De tout cela, il faut bien constater une difficulté à comprendre la fonction de l'avocat à la Cour et le lien qui l'unit à son client. Je crois qu'il nous faut construire avec le "conseil juridique de l'Etat" une nouvelle relation afin que les textes de notre profession qui lui seront soumis, soient regardés avec une constante volonté de protéger, pour l'intérêt général et le service public, la justice, l'indépendance, le secret et le libre choix de l'avocat. Nous bénéficions avec Monsieur Jean-Marc Sauvé d'un vice-Président du Conseil d'Etat attentif et ouvert à l'échange. Il nous faut saisir cette chance et je pourrais participer à ce travail.
Le second argument est mon expérience sur des sujets qui animent notre profession. L'inter-professionnalité d'abord. Notre cabinet -comme nombre de cabinets publicistes- ne s'est développé et n'a répondu aux besoins de sa clientèle que grâce à des groupements d'entreprises avec des experts comptables, des notaires, des architectes, des financiers et des techniciens. Dix ans après notre premier groupement, je sais que nous avons peu à craindre des autres professions réglementées. En revanche, nous devons être vigilants sur les autres professions. C'est ici la question dite du "périmètre du droit" qui est en cause. Dans les marchés publics, nous voyons de plus en plus les prestations juridiques être attribuées par les autorités publiques à des personnes n'ayant pas les qualités requises par la loi de 1971 (loi n° 71-1130 du 31 décembre 1971, portant réforme de certaines professions judiciaires et juridiques N° Lexbase : L6343AGZ) et ce, avec une ignorance déconcertante de ce texte.
La formation des avocats est aussi une question où l'expérience d'un publiciste est utile. L'Institut de Droit public des affaires, collaboration entre la faculté de Sceaux et l'EFB, vient de fêter ses 20 ans et forme chaque année une vingtaine d'avocats au droit public en confiant à l'Université la théorie et à notre école l'acquisition d'une véritable pratique avec des cabinets référents donnant au stage toute sa valeur qui se prolonge souvent par une première collaboration. Cette formation spécifique n'aboutit pas qu'au CAPA : elle octroie également un diplôme universitaire que nous espérons bientôt voir transformé en master II.
Enfin, notre Bâtonnier siège de droit au conseil d'administration de l'Etablissement public du Palais de Justice de Paris (EPPJP) qui retiendra prochainement le groupement chargé du contrat de partenariat public-privé de construction et d'exploitation des bâtiments où grand nombre d'entre nous devra travailler quotidiennement. Nous devons être attentifs au contenu de ce contrat et nous assurer que les conditions financières et les espaces qui nous seront accordés sont compatibles avec nos besoins. Mon expérience de ce type de contrat me permettra d'en déceler les risques et d'argumenter nos contestations.

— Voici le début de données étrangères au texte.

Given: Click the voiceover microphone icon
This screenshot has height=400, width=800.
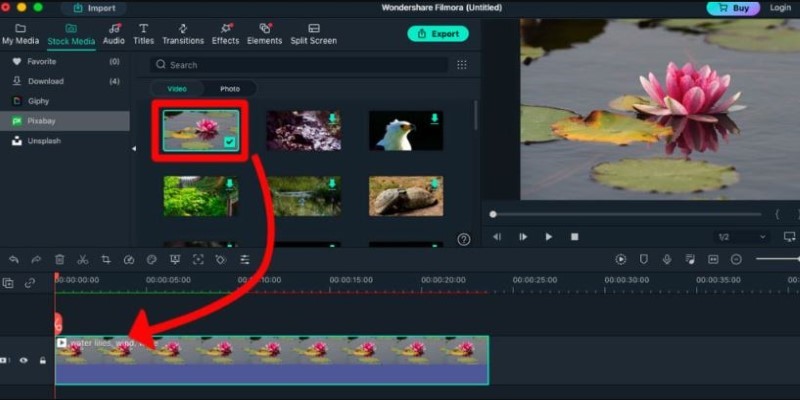Looking at the screenshot, I should (x=666, y=259).
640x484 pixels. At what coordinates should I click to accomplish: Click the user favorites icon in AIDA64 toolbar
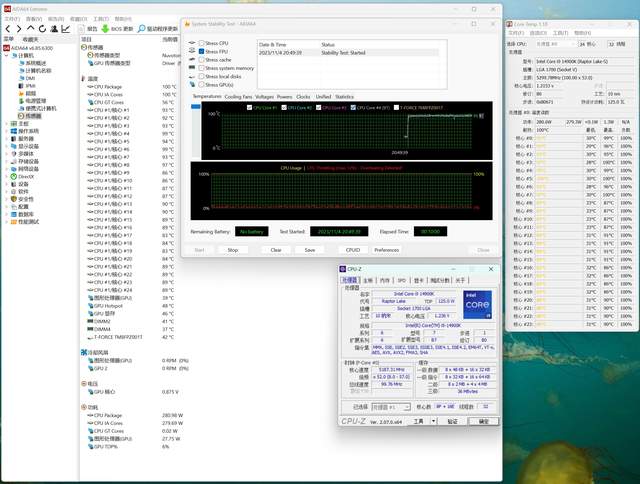(x=56, y=29)
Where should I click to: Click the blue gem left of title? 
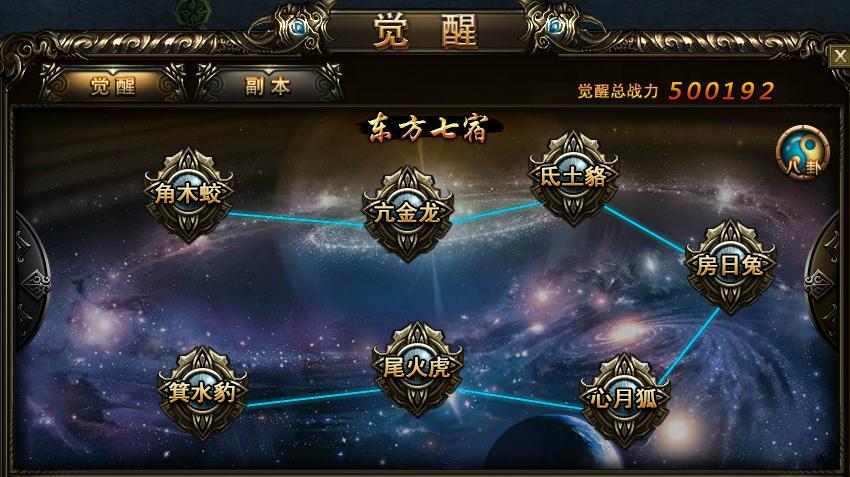point(298,27)
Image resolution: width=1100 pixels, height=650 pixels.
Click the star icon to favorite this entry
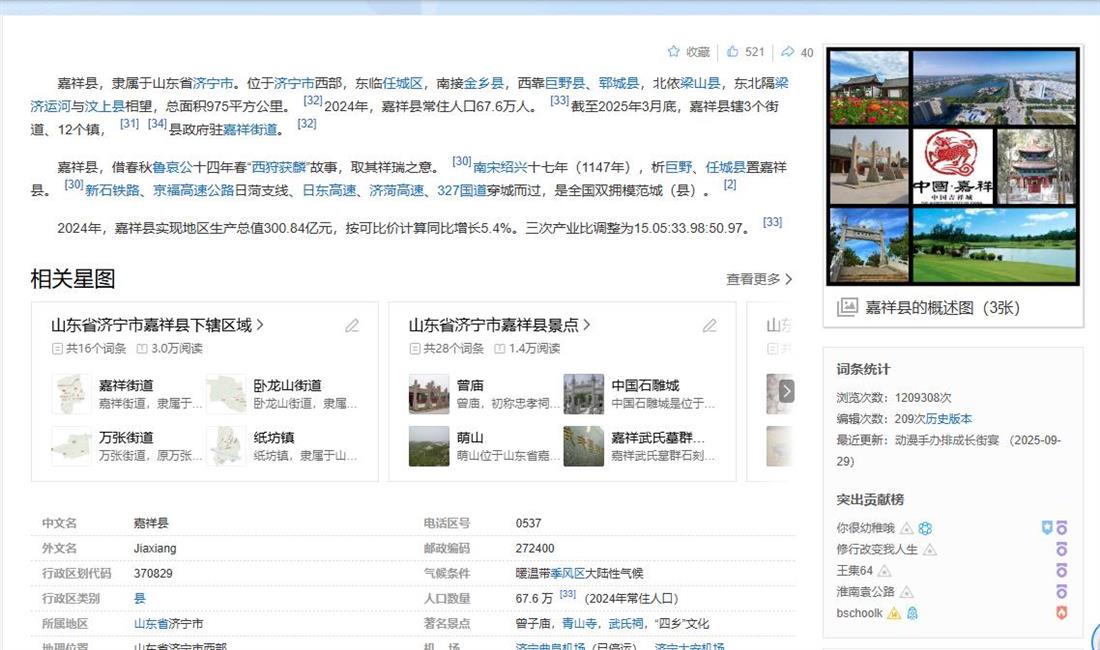pos(674,52)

Lexbase : Quel projet phare souhaiteriez-vous mener à terme ?
Gabriel Benesty : Bien évidemment, de permettre que le travail des avocats publicistes contre les déviances des marchés publics de prestations juridiques devienne celui de notre Ordre et -parce que la question n'est pas parisienne- celui du CNB. Je suis convaincu que la question des marchés publics est topique d'une certaine acceptation de notre rôle par les pouvoirs publics et que, aboutir sur cette question, c'est renforcer la totalité de la profession.
Un autre projet, me tient à coeur. Il s'agit de la centrale d'achats des avocats, voulue par notre Bâtonnier désigné, Christiane Féral Schuhl. Au sein de l'association Praeferentia, créée à cet effet, je participe aux procédures de sélection des prestataires. Là aussi, mon expérience de publiciste est utile : dans un souci éthique, nous avons décidé de procéder à des mises en concurrence suivant les règles applicables aux personnes privées soumises, au niveau européen, aux obligations de transparence et de publicité.

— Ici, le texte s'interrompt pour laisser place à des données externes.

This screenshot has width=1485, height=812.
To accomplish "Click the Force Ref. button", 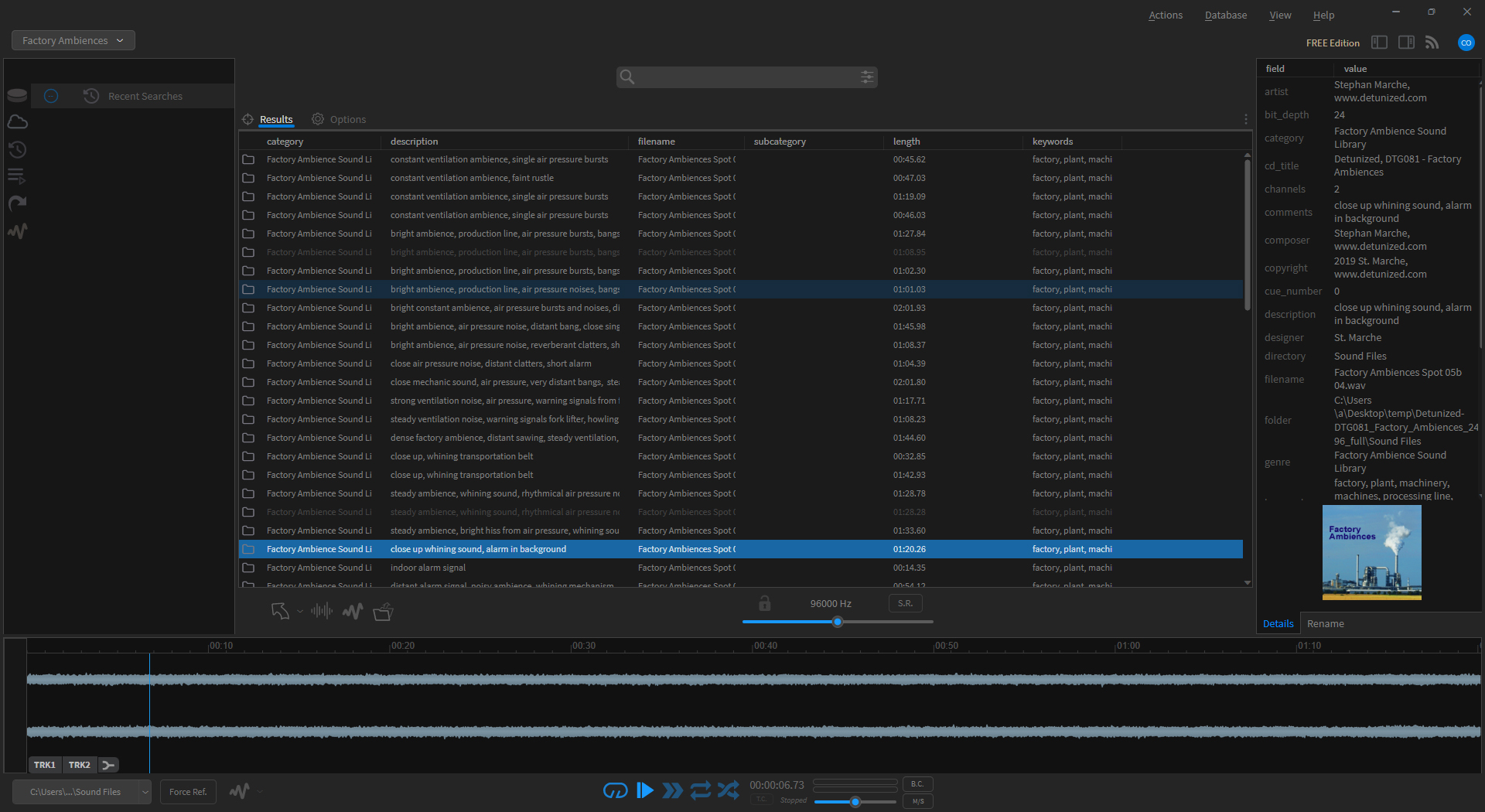I will coord(188,792).
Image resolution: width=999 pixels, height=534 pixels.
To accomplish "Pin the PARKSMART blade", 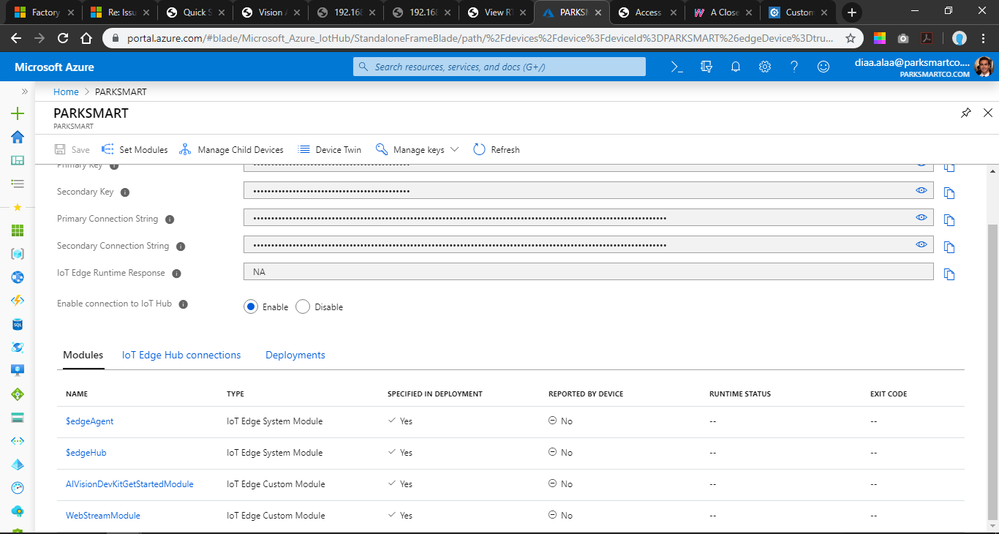I will 965,113.
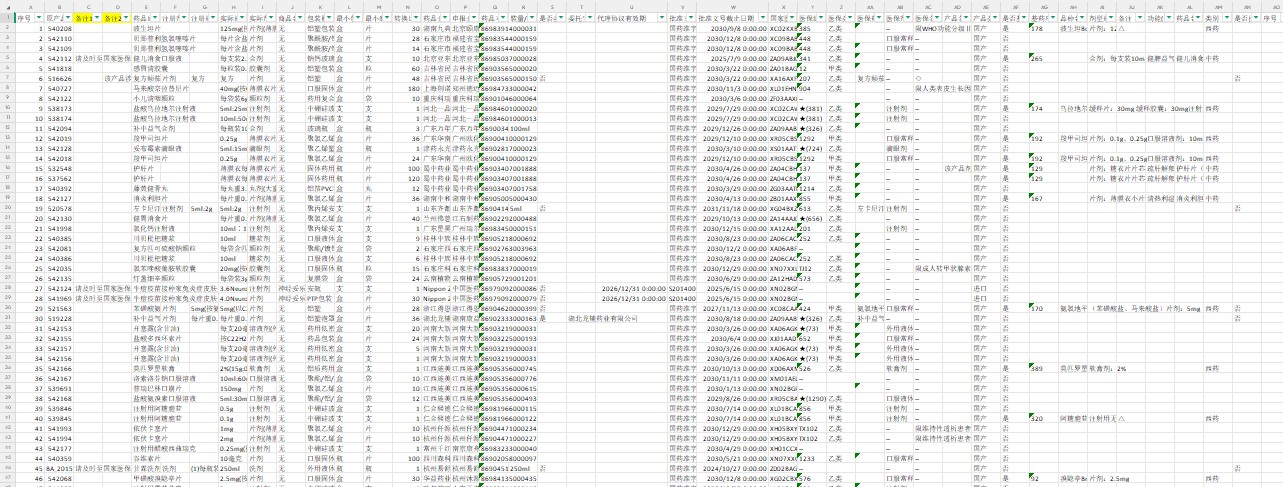Open filter dropdown for 备注2 header
This screenshot has width=1283, height=487.
127,19
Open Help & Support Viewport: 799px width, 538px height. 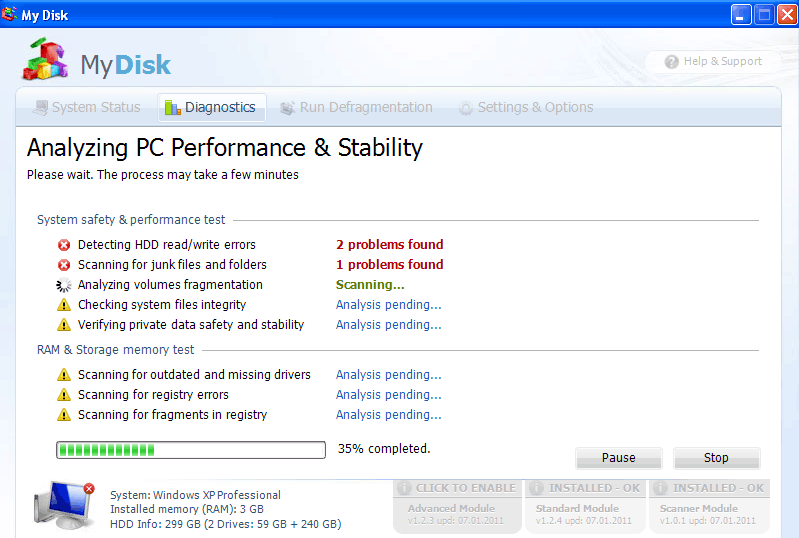click(x=713, y=61)
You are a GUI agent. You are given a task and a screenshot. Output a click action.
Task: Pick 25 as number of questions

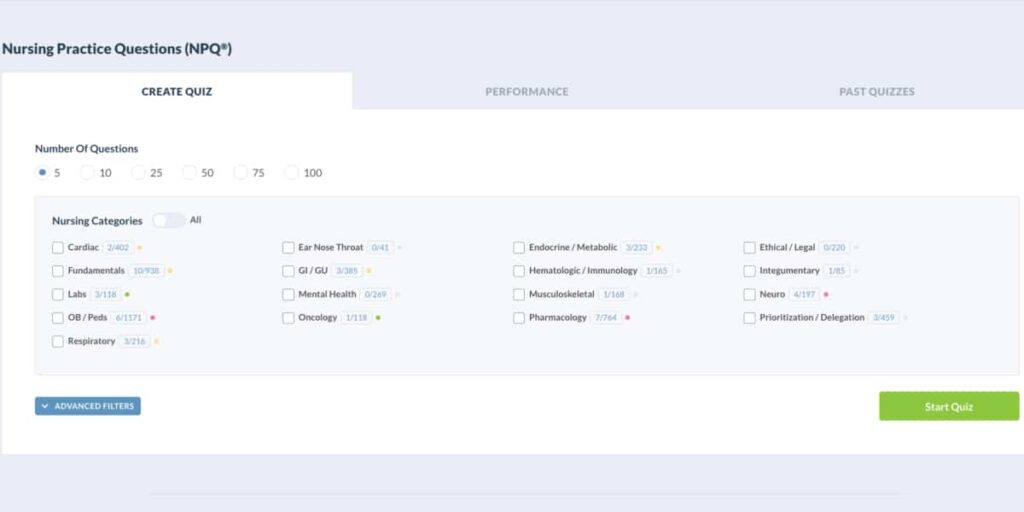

La réussite de ces deux projets repose, dans un premier temps, sur l'implication des avocats mobilisés autour d'une action commune. Mais ils ne peuvent aboutir que via une appropriation par un Ordre solidaire de ses membres.
Lexbase : Enfin, quelle est votre vision de l'avocat de demain ?
Gabriel Benesty : Plus les champs d'intervention s'ouvrent à nous et plus nous devons maîtriser la technique par l'excellence de la formation et assurer notre cohérence par une conscience partagée avec tous de notre rôle social qui fait que la "fonction" de l'avocat -pour reprendre le terme de notre serment- s'appuie sur l'indépendance, le secret et le libre choix, le tout exprimé dans une déontologie.
En dehors, il ne me paraît pas possible d'avoir de vision de l'avocat de demain.
La diversité de nos modes et de nos domaines d'exercice est déjà grande et la faible participation lors des consultations ou des scrutins ordinaux est vue comme révélatrice d'un malaise de la représentativité de nos instances. Mais à côté, nous avons à Paris plus de 250 associations qui vont du cercle de pétanque -auquel je participe- aux plus sérieux syndicats. Il faut y ajouter le travail bénévole de réflexion dans les commissions ouvertes. Il y a donc une volonté de cohésion, de travail commun et l'avocat n'est pas un individualiste dans l'antre de son cabinet. Comme l'a rappelé le Bâtonnier Wickers lors de la Convention nationale des avocats, quel professionnel accepterait, avant de connaître sa rémunération, d'assurer une prestation : les avocats l'ont fait pour la garde à vue, conscients de leur rôle social.
L'avocat de demain sera peut être mandataire immobilier, agent sportif, "high-tech", en réseau pluridisciplinaire, en entreprise ou autre, mais il conservera sa mission d'écoute et d'appropriation des problèmes d'autrui pour qu'une réponse sociale adaptée soit apportée.
Il nous faut sans cesse convaincre -à mon sens, davantage les autorités publiques que les citoyens- que c'est d'abord cela être avocat, aujourd'hui comme demain. Il faut que nous en conservions les moyens si ce n'est la considération.